Box plots showing the normalized counts of the different genes belonging to l-tyrosine metabolism either in the l-tyrosine-fed or the non-fed cultures of S. alibidoflavus. XNR_RS01500: NADP-dependent succinic semialdehyde dehydrogenase; XNR_RS07370: NAD-dependent succinate-semialdehyde dehydrogenase; XNR_RS08935: 4-hydroxyphenylpyruvate dioxygenase (HppD); XNR_RS14570: histidinol-phosphate transaminase; XNR_RS15390: NAD(P)-dependent alcohol dehydrogenase; XNR_RS18055: fumarylacetoacetase; XNR_RS18340: pyridoxal phosphate-dependent aminotransferase; XNR_RS18910: succinate-semialdehyde dehydrogenase (NADP(+)); XNR_RS23090: NAD-dependent succinate-semialdehyde dehydrogenase; XNR_RS23895: histidinol-phosphate transaminase; XNR_RS24325: maleylpyruvate isomerase family mycothiol-dependent enzyme; XNR_RS24600: Rv2231c family pyridoxal phosphate-dependent protein CobC; XNR_RS25335: homogentisate 1,2-dioxygenase; XNR_RS25365: zinc-binding dehydrogenase; XNR_RS27215: FAD-dependent oxidoreductase; XNR_RS27770: alcohol dehydrogenase; XNR_RS28285: zinc-binding alcohol dehydrogenase family protein.

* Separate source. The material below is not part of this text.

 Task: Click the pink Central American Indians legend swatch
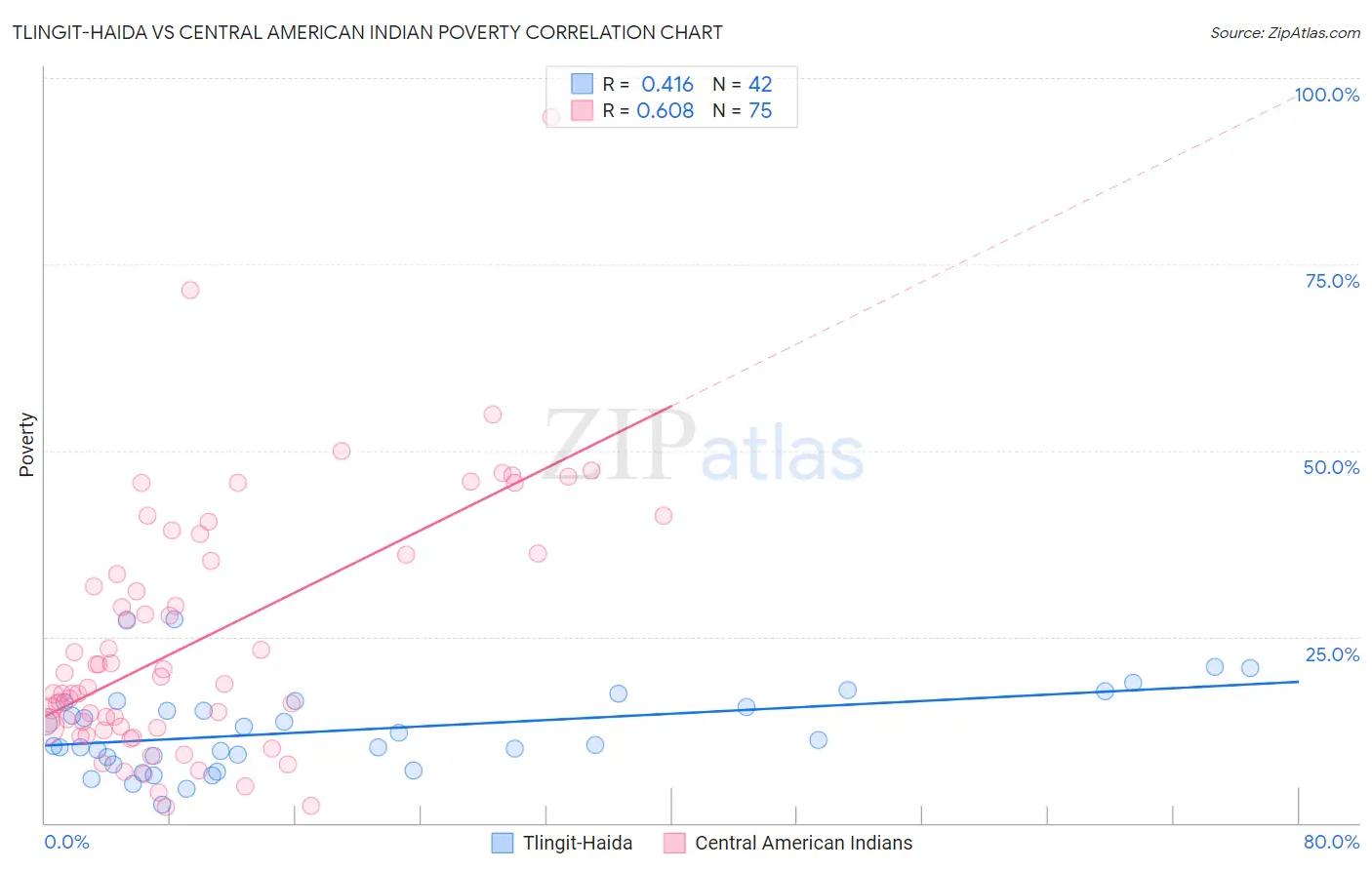(x=674, y=843)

The asterisks indicate statistically significant differences in the only gene, showing these differences between the two conditions (**** p <0.0001).

Figure 5

Enzymatic steps of tyrosine catabolism. TAT: tyrosine aminotransferase; HPPD: 4-hydroxyphenylpyruvate dioxygenase; HGO: homogentisate dioxygenase; MAAI: maleylacetoacetate isomerase; FAH: fumarylacetoacetate hydrolase.

Figure 6

Effect of the hppD knock-out in the biosynthesis of naringenin in S. albidoflavus. The asterisks indicate statistically significant differences (** p < 0.005).

Figure 7

(A) Production titers of different flavonoids in the S. albidoflavus UO-FLAV-005-∆hppD-HES/HOM strain. (B) Production titers of different flavonoids in the control S. albidoflavus UO-FLAV-005-∆hppD-ERI strain.